MR. MYERS: Did this figure speak?

MR. MOHINI: Not on that occasion.  What it did could not be called speaking.

MR. STACK: Were you all in the room when this occurred, or out on the balcony?

MR. MOHINI: In the room, with the window open.

MR. MYERS: What light was there on the balcony?

MR. MOHINI: The moonlight, and the figure came to within so short a distance that the light, which was streaming out of the window, fell upon it.  This was at the Madras headquarters, about either the end of January or the beginning of February last; in fact, just before I left Madras.

MR. STACK: What kind of roses were they that they could not be grown at Madras?

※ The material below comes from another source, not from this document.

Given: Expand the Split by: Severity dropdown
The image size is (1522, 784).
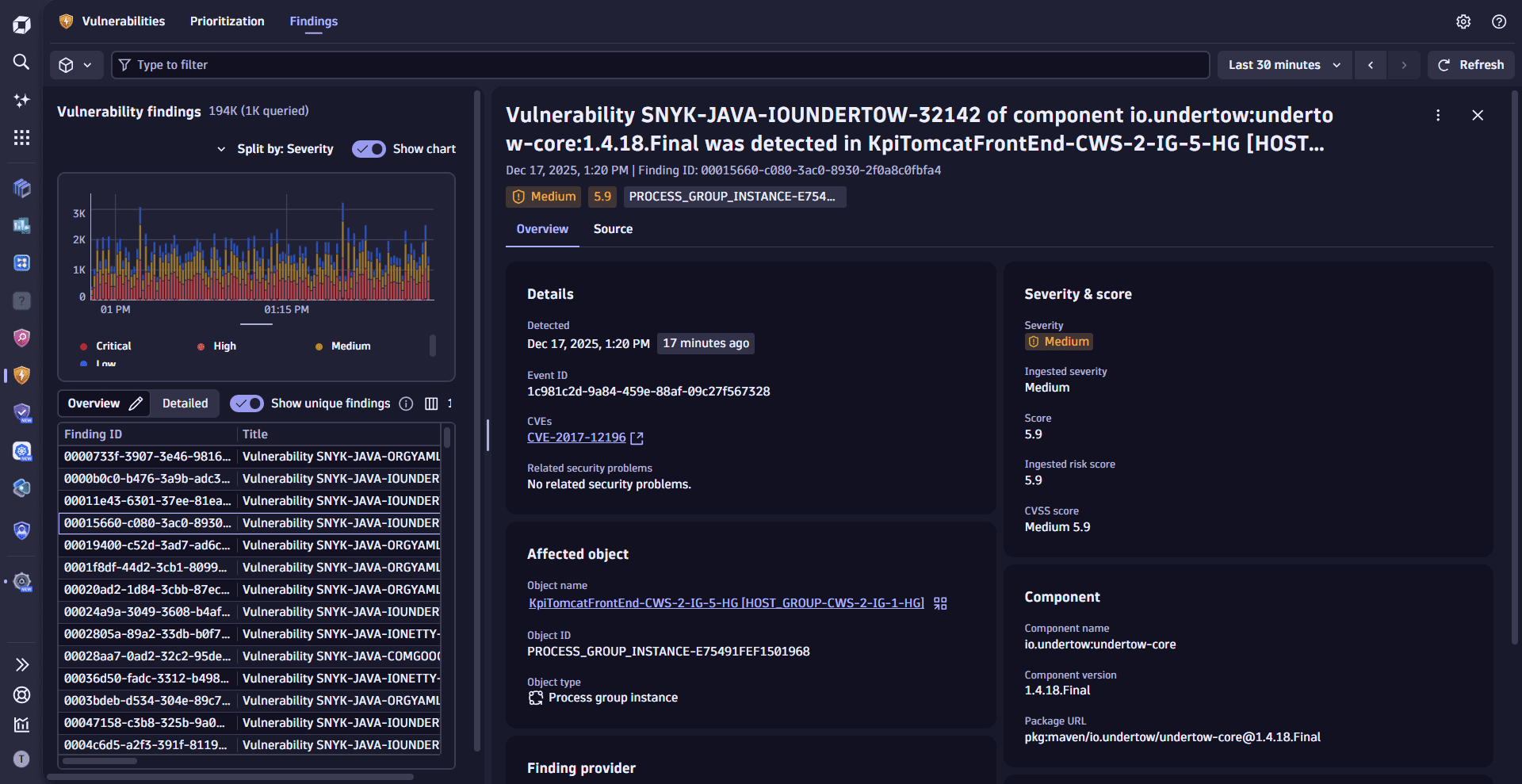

MR. MOHINI: I said that they could not have been procured on the premises, though, indeed, I have not seen any such roses at Madras.

MR. STACK: What was the colour of the figure?  Was it perfectly natural?

MR. MOHINI: When it came, it was just like a natural man.

MR. MYERS: Can you give any reason why this figure was different in colour and aspect from those which you saw on the former occasions?

MR. MOHINI: The luminosity depends upon whether all the principles which go to make up a double are there, without any gross particles being attracted.

MR. MYERS: Gross matter is present when the figure is non-luminous?

MR. MOHINI: Yes.

MR. STACK: This figure looked like an ordinary man?  If you had not believed that it was the Mahatma Koot Hoomi, you would have thought it was an ordinary man?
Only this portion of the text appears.